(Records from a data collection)
-- -- --

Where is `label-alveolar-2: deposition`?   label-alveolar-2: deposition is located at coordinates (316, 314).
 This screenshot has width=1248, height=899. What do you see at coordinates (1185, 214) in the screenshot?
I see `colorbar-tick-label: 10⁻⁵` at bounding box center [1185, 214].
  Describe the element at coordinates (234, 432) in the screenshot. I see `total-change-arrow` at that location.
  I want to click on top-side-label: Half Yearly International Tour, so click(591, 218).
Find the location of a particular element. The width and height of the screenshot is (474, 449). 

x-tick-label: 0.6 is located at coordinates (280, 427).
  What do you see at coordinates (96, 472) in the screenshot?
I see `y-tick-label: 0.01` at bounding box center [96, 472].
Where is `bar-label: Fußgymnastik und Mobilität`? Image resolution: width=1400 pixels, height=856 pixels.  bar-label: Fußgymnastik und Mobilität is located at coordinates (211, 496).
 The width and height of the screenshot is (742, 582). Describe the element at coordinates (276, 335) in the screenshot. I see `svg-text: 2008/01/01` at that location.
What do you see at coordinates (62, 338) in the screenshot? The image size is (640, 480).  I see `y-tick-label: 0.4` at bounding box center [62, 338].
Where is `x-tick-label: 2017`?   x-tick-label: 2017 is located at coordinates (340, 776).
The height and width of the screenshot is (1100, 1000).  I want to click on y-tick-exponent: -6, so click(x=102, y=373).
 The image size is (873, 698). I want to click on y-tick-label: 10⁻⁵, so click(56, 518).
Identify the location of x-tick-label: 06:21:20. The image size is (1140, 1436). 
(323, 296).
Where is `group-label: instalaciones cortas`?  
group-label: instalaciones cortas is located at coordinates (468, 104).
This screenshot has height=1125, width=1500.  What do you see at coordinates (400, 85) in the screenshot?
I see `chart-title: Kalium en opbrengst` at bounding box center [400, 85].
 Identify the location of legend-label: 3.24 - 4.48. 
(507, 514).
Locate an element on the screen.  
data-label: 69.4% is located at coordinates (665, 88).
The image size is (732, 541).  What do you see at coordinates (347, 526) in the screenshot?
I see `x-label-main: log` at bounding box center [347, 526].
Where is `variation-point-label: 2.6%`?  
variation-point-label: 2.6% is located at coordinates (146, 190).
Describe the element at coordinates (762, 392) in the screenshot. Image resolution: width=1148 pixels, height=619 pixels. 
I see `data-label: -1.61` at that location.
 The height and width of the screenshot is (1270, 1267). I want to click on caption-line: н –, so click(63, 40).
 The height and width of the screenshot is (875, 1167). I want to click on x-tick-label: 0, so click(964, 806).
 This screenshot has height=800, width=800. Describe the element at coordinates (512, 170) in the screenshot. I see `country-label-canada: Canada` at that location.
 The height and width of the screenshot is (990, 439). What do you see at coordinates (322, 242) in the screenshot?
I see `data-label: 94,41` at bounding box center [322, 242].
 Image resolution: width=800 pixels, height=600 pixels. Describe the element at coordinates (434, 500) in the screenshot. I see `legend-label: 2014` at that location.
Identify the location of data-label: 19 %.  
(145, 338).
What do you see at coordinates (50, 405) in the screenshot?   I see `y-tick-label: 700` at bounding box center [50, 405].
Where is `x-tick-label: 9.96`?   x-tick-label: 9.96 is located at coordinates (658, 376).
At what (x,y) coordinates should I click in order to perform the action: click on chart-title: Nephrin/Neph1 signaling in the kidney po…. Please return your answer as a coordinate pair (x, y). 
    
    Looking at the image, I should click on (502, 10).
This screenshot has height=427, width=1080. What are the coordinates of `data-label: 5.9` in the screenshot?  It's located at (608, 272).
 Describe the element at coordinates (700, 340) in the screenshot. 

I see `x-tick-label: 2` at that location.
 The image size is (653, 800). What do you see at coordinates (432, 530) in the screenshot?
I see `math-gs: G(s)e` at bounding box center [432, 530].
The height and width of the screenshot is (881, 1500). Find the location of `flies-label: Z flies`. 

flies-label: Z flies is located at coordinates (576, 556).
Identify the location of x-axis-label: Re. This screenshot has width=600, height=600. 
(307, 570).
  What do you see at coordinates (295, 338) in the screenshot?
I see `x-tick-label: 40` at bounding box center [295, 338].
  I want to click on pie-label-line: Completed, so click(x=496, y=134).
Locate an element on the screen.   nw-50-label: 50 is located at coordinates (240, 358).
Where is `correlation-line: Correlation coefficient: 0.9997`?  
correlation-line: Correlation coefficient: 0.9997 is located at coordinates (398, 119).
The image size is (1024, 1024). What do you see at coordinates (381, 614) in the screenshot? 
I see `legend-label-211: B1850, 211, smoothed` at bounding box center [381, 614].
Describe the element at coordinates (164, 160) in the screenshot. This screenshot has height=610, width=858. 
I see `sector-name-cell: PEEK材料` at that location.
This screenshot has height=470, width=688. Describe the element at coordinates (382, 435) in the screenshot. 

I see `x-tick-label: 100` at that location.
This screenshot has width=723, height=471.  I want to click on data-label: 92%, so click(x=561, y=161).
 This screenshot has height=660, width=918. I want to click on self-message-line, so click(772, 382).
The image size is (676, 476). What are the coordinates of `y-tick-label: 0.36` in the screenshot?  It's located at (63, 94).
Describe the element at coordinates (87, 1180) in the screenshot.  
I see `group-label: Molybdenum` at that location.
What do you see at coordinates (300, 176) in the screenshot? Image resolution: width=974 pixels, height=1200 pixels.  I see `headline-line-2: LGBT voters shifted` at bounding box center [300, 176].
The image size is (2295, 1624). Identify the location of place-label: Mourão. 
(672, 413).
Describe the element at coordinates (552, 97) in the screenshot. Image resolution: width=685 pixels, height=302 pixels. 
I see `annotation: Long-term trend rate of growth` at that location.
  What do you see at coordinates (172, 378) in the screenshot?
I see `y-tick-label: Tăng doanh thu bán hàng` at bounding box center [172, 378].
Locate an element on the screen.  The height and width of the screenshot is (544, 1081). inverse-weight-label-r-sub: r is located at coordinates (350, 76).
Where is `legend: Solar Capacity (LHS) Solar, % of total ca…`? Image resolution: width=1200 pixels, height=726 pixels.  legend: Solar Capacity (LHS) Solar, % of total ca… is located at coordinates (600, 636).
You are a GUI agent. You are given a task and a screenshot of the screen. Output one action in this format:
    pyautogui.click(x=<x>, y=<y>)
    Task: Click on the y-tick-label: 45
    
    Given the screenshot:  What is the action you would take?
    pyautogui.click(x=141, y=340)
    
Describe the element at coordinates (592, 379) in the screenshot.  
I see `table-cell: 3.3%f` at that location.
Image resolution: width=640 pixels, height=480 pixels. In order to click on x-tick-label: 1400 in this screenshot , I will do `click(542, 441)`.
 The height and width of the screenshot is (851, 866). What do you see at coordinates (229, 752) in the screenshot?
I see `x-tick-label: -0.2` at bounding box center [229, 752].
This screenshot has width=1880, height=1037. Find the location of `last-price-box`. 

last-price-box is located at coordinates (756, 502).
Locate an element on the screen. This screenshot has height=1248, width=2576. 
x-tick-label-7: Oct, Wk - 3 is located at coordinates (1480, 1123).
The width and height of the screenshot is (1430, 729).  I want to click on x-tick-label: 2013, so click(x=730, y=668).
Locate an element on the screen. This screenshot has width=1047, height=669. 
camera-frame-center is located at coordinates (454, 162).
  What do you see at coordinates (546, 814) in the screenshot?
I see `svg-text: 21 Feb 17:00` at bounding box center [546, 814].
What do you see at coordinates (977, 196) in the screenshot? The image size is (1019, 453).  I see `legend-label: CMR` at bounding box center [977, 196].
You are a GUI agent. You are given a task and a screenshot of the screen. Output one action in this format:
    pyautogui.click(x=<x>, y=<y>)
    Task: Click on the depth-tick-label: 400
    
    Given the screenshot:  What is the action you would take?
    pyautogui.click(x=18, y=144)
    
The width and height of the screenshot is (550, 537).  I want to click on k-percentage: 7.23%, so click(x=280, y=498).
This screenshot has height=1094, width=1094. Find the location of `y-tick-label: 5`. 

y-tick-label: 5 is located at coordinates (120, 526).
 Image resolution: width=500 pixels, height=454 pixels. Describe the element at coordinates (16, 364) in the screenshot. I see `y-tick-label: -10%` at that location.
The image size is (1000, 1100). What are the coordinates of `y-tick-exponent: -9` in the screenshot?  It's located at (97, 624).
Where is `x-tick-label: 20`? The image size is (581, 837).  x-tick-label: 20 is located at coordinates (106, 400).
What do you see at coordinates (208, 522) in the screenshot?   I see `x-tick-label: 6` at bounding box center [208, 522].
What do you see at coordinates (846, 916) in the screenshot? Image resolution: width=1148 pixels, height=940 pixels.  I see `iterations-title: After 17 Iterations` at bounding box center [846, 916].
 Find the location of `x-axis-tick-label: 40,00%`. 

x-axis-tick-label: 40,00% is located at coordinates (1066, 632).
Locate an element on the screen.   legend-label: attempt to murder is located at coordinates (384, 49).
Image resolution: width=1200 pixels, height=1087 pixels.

-- -- --

» What needs to be done
Pull out each line of the records above that contains the word "instalaciones", matching its case exactly, and copy those lines in full.

» Solution
Where is `group-label: instalaciones cortas`?  
group-label: instalaciones cortas is located at coordinates (468, 104).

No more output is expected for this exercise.